OPINION
The appellant, plaintiff below, appeals from a jury verdict in favor of the appellee physicians and a directed verdict in favor of appellee hospital. Three issues are raised by appellant: 1) whether an expert medical witness should be permitted to give an opinion as to whether a physician’s negligence was simple or gross, 2) whether it was error for the jury to be instructed on contributory negligence, and 3) whether an agency relationship was established between Dr. Krpan and the hospital thereby making the directed verdict improper. We affirm on all issues.
Appellant contends that the following testimony of her expert witness was proper and should not have been stricken:
“Q. Doctor Kampfer, do you have an opinion whether or not the violation of the standard of care you so described was just the matter of simple negligence or gross negligence?
“A. I would have to consider that as gross negligence.”
This testimony was received without objection but later, in chambers, appellee Krpan’s attorney moved to strike it and requested that the jury be admonished to disregard it. The motion was granted. Although the testimony was not properly objected to when it was given, it was within the trial court’s discretion to grant the motion to strike. 75 Am.Jur.2d, Trial, §§ 166, 177.
It is well-established that in a medical malpractice case, the negligence of the physician must be proved by expert medical testimony unless the negligence was so grossly apparent that a lay person could easily recognize it. Riedisser v. Nelson, 111 Ariz. 542, 534 P.2d 1052 (1975); Tessitore v. McGilvra, 105 Ariz. 91, 459 P.2d 716 (1969); Falcher v. St. Luke’s Hospital Medical Center, 19 Ariz.App. 247, 506 P.2d 287 (1973). Appellant urges that we go one step further and permit the medical expert to give an opinion as to whether the negligence was simple or gross. Such testimony, we believe, would improperly invade the province of the jury. Although a jury may not be competent to determine medical malpractice without the aid of expert testimony that the physician had deviated from the accepted standard of care, it does not necessarily follow that the jury, having been informed of community standards, is incompetent to judge the nature or gravity of the deviation; i. e., whether it was simple negligence or reckless disregard of the safety of the patient. Appellant has cited no authority which would permit such testimony and we find it improper and correctly stricken.
Appellant also argues that there was insufficient evidence on contributory negligence to warrant a jury instruction. In Arizona, the question of contributory negligence must always be left to the jury. Arizona Constitution, Article 18 Section 5. Only where no reasonable evidence of contributory negligence has been presented can the trial court refuse to instruct the jury on the defense of contributory negligence. Sax v. Kopelman, 96 Ariz. 394, 396 P.2d 17 (1964). Appellant asserts that no such reasonable evidence was presented.
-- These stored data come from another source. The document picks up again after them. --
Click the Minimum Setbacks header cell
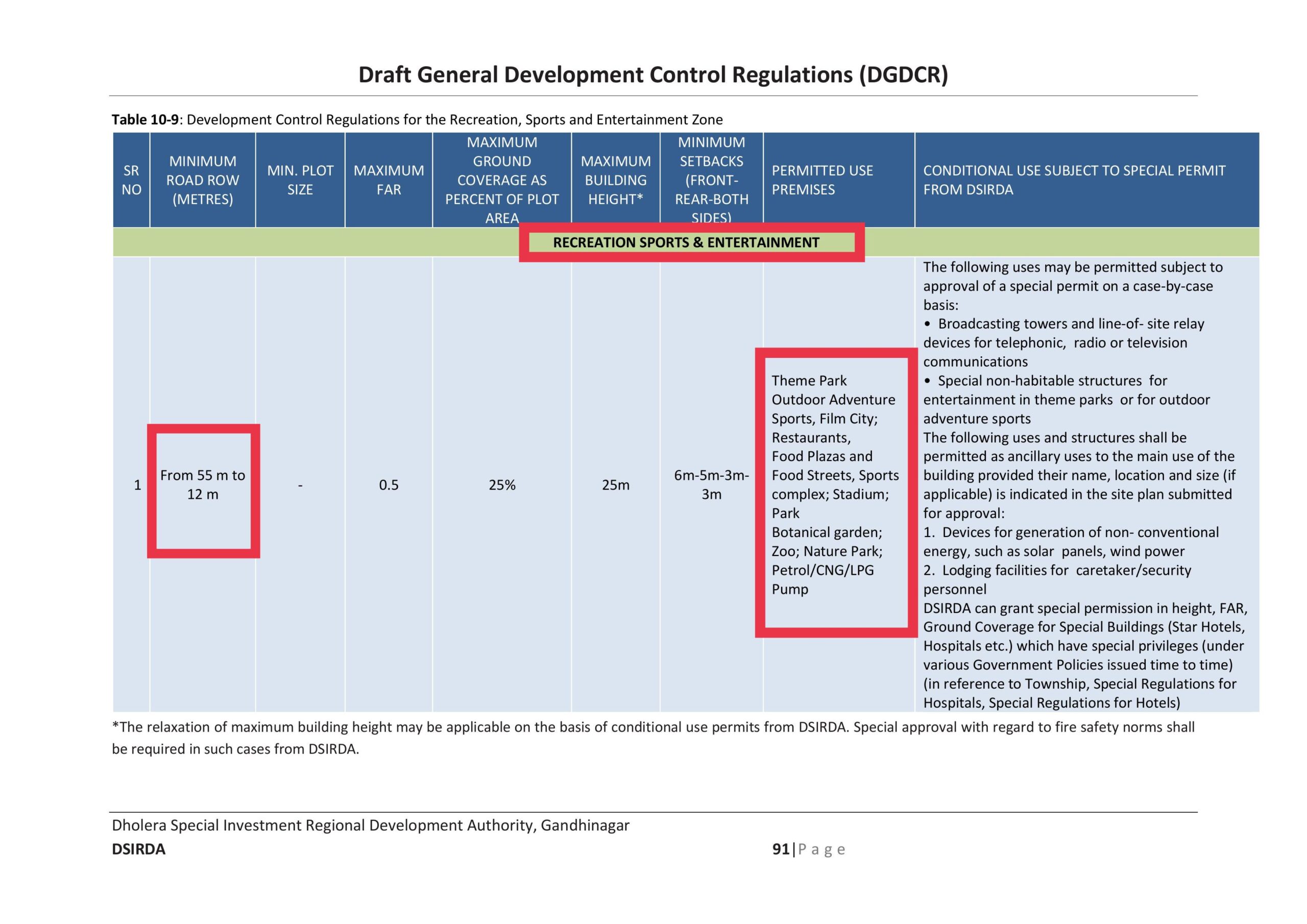This screenshot has width=1307, height=924. [711, 180]
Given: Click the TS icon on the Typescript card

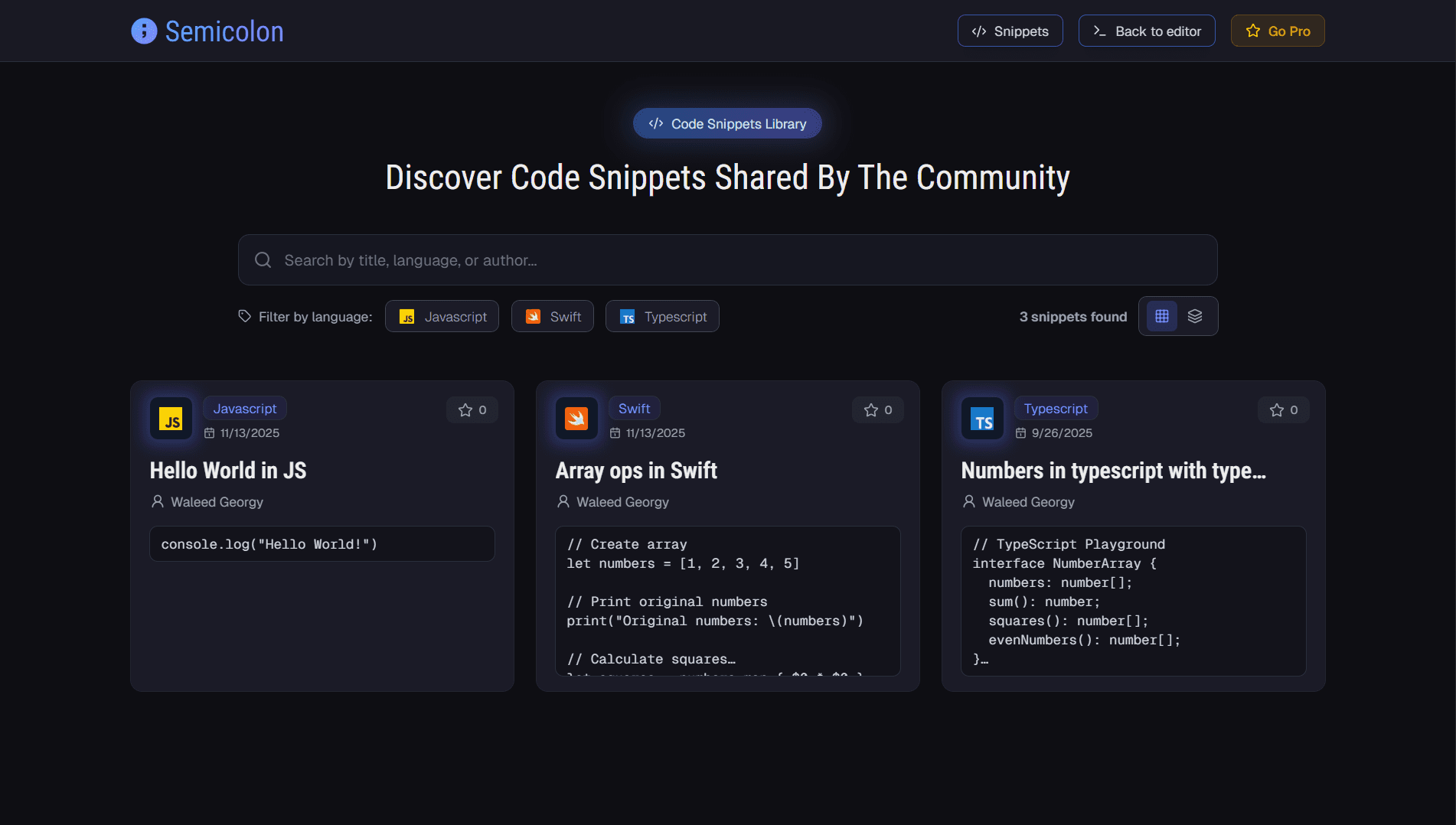Looking at the screenshot, I should [x=982, y=418].

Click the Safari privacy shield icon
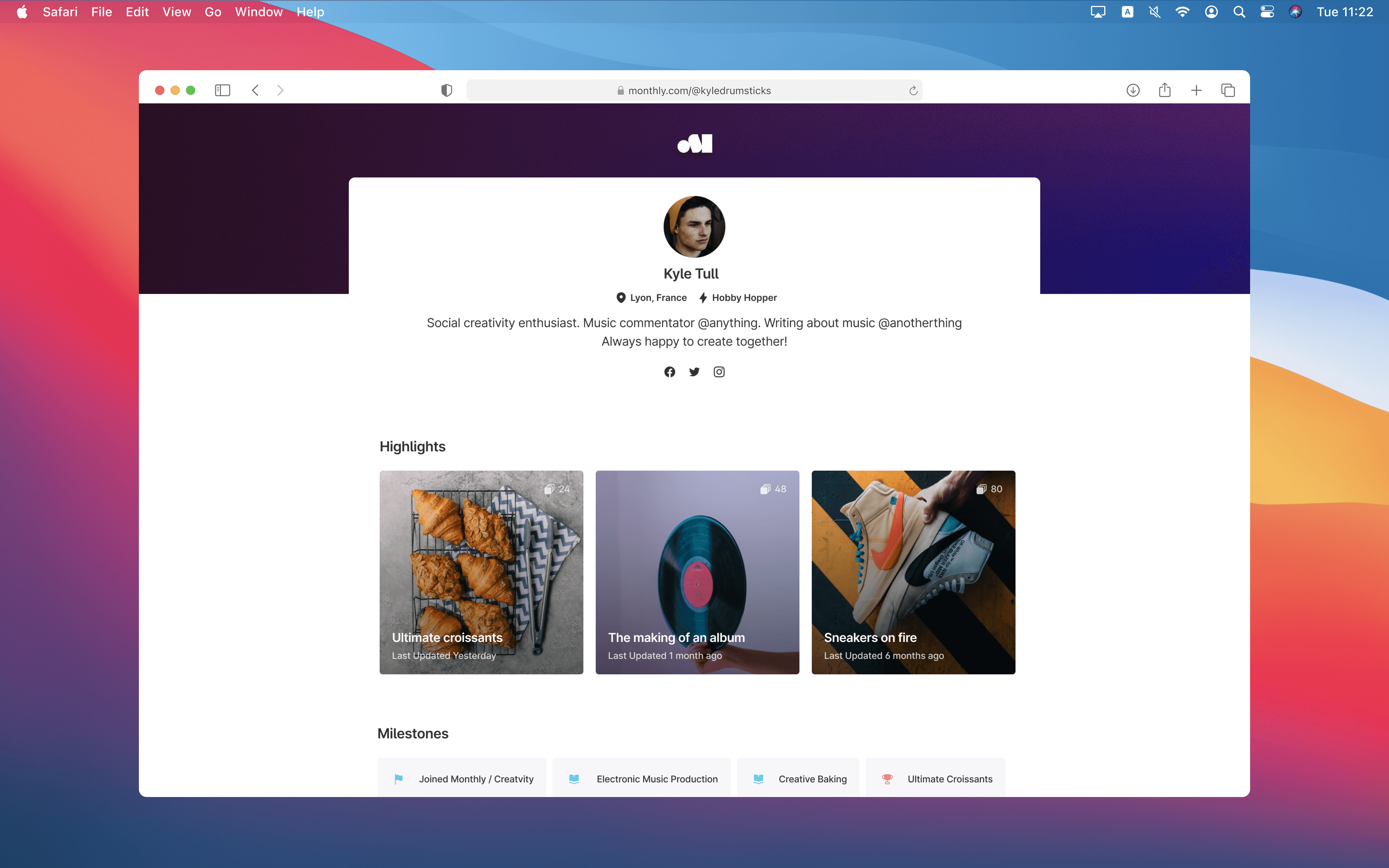point(447,90)
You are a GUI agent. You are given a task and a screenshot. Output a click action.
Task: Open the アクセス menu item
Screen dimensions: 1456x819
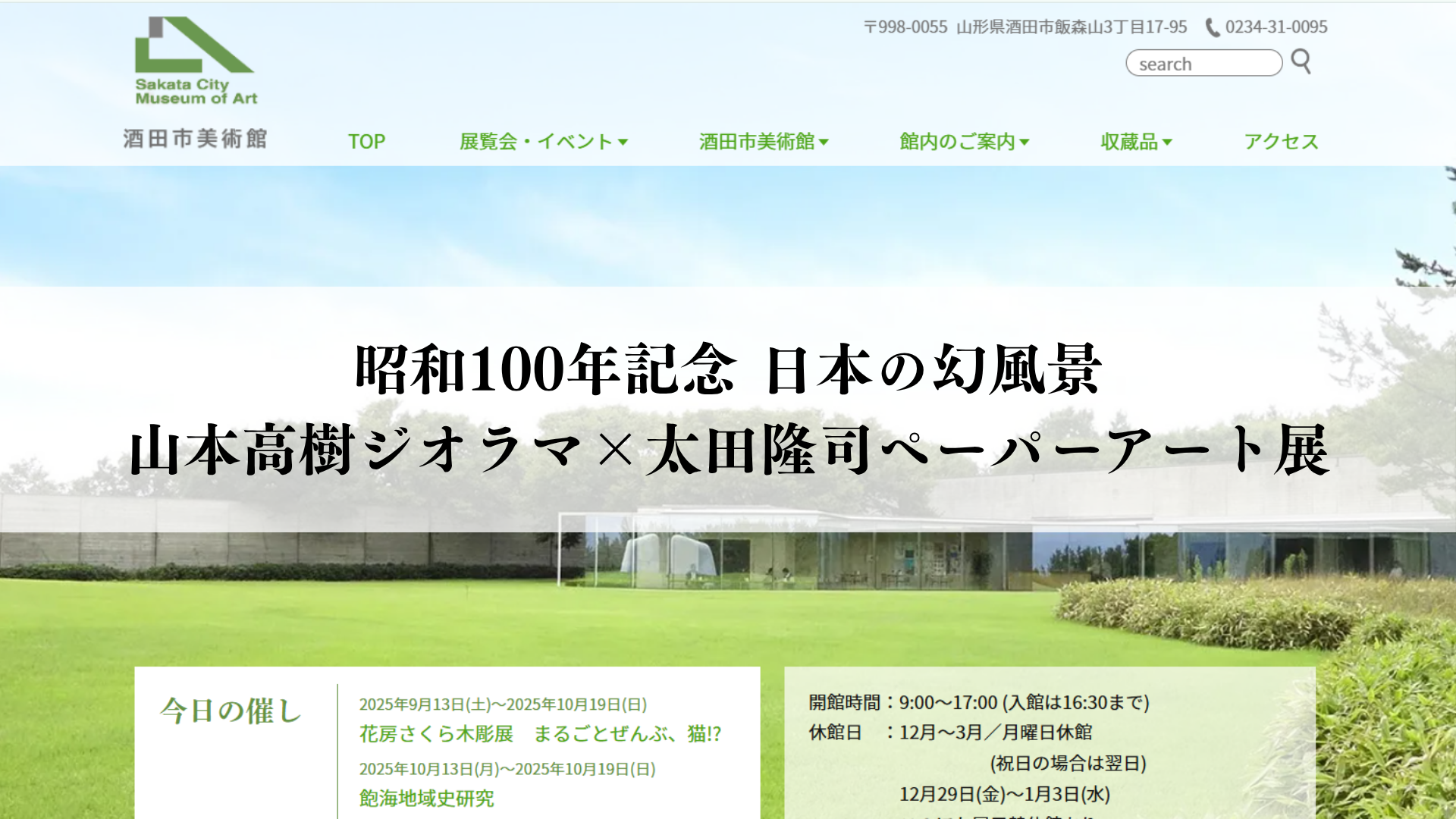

Our review of the evidence shows the contrary. The appellees offered testimony that appellant had been told to return to have her breasts re-examined, that appellant was knowledgeable about the significance of breast lumps and that appellant *218failed to reveal her history of breast lumps to physicians performing subsequent examinations. Clearly this testimony created a jury question on contributory negligence. The trial judge, therefore correctly gave a contributory negligence instruction.
Because we are affirming the jury’s verdict in favor of the appellees, Dr. Krpan and Dr. Chernov, the question of whether an agency relationship existed between Dr. Krpan and the hospital is moot.
Judgment affirmed.
SCHROEDER, P. J., and EUBANK, J., concurring.